Gregory T. Booth
This repository contains scripts used to perform analyses and generate figures in the manuscript, "High Capacity Sample Multiplexing for Single Cell Chromatin Accessibility Profiling" by Booth et. al. 2021.
Raw and processed data files used in the manuscript can be accessed through GEO (GSE178953). The aligned fragments files contained in GEO for each experiment can easily be used to create ArchR project objects, which are relied on by most scripts in this repository. The manual for ArchR can be found here.
Because we have made use of the ArchR scATAC-seq analysis framework, preprocessing only needs to create aligned .bam file with cell barcodes contained in the headers for each read pair alignment. The bam file can then be used by the ArchR package to generate Arrow files containing information for all downstream analyses. Hashing data can be appended to the ArchR project to give sample information.
For two-level sciPlex-ATAC-seq data, such as that of the chemical screen experiment, preprocessing instructions was performed as previously described by Cusanovich et. al. Nature 2018 and scripts can be found here.
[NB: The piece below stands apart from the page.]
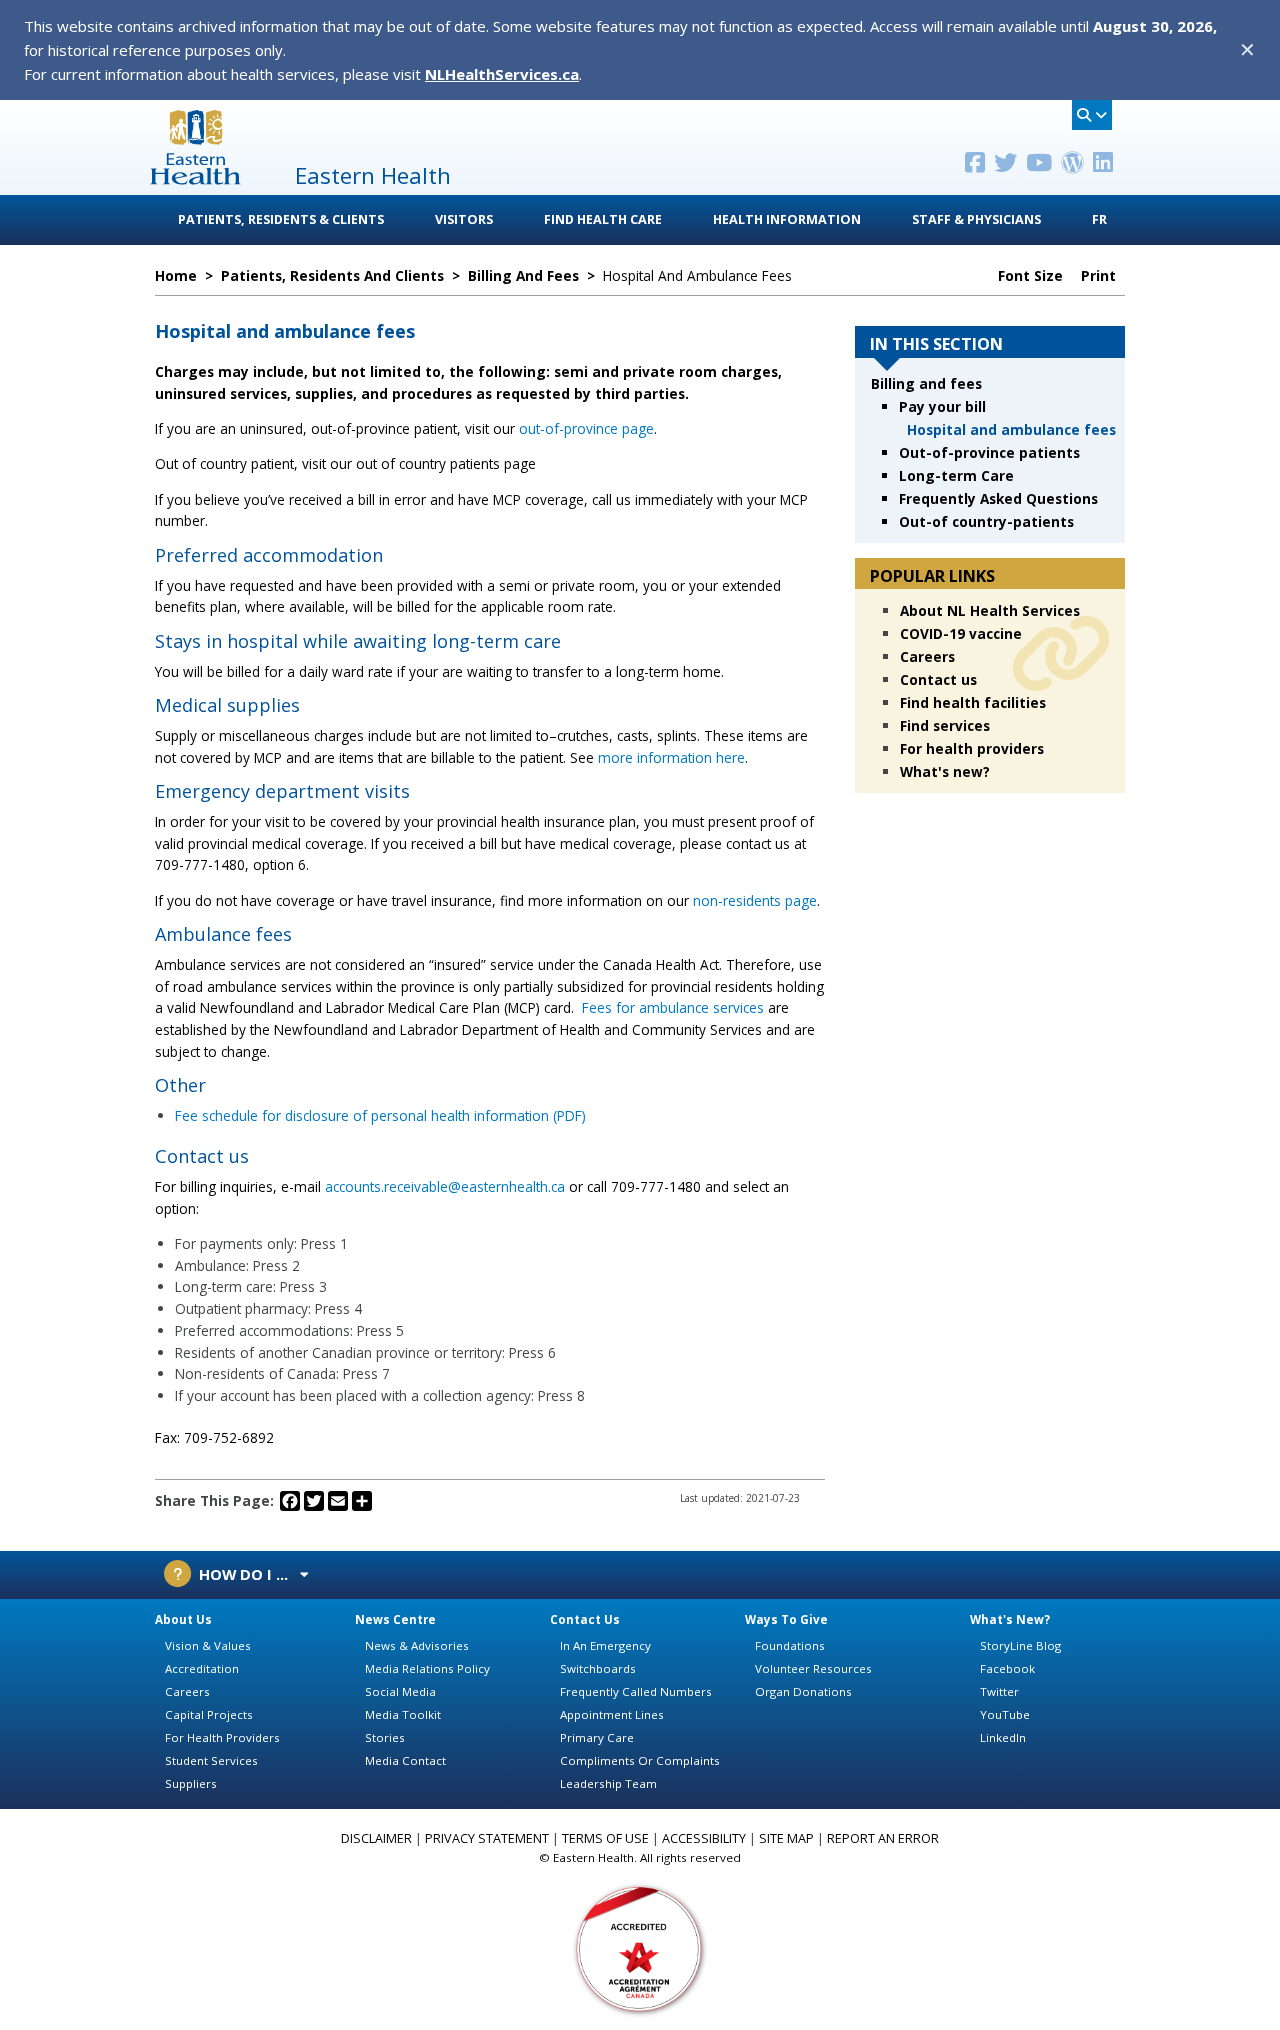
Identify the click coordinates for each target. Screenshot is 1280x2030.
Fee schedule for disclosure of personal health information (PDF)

For three-level sciPlex-ATAC-seq data, such as that of the mixed lymphocyte reaction experiment, preprocessing instructions was performed as previously described by Domcke et. al. Science 2020 and scripts can be found here.
sciPlex-ATAC-seq libraries contain hash reads which identify sample origins. We have included scripts for extracting these hash reads from fastq files and organizing them with respect to cell barcodes in the "Preprocess" directory. Because of the differences in library construction, hash reads from two- and three-level sciPlex-ATAC-seq experiments require different handling.
In two-level experiments, hash reads are sequenced separately from ATAC reads. Fastq files are first created containing the all cell barcodes in the header, then these hash reads are organized and summarized into a table with hash ID counts per cell barcode.
For three-level experiments, hash reads are sequenced along with ATAC fragments. Therefore, hash reads are simply extracted from fastq files, by looking for reads which match expected hash ID sequences. These hash reads are organized and summarized into a table with hash ID counts per cell barcode.
In general, the analyses performed took advantage of the ArchR R package (Granja et. al. 2021) to process and store much of the data. Monocle3 (Qui et. al. 2018) and Cicero (Pliner et. al. 2018) were also heavily used for select analyses.
Separate directories are included for each of the four experiments presented in the manuscript. Each directory contains "NoteBook" scripts with numbers corresponding to a general order in which to perform each analysis. For example, in many cases, later notebooks (e.g. NB3) will rely on the output of earlier notebooks (e.g. NB1).
For the chemical screen and mixed lymphocyte experiments, The analysis starts with the following:
- assigning nuclear labels to each cell barcode
- Creating an Arrow project from bam or fragment files
- Creating an ArchR project and filtering cells
The ArchR project containing hash information for each cell in the filtered set is then used as the input for most downstream analyses.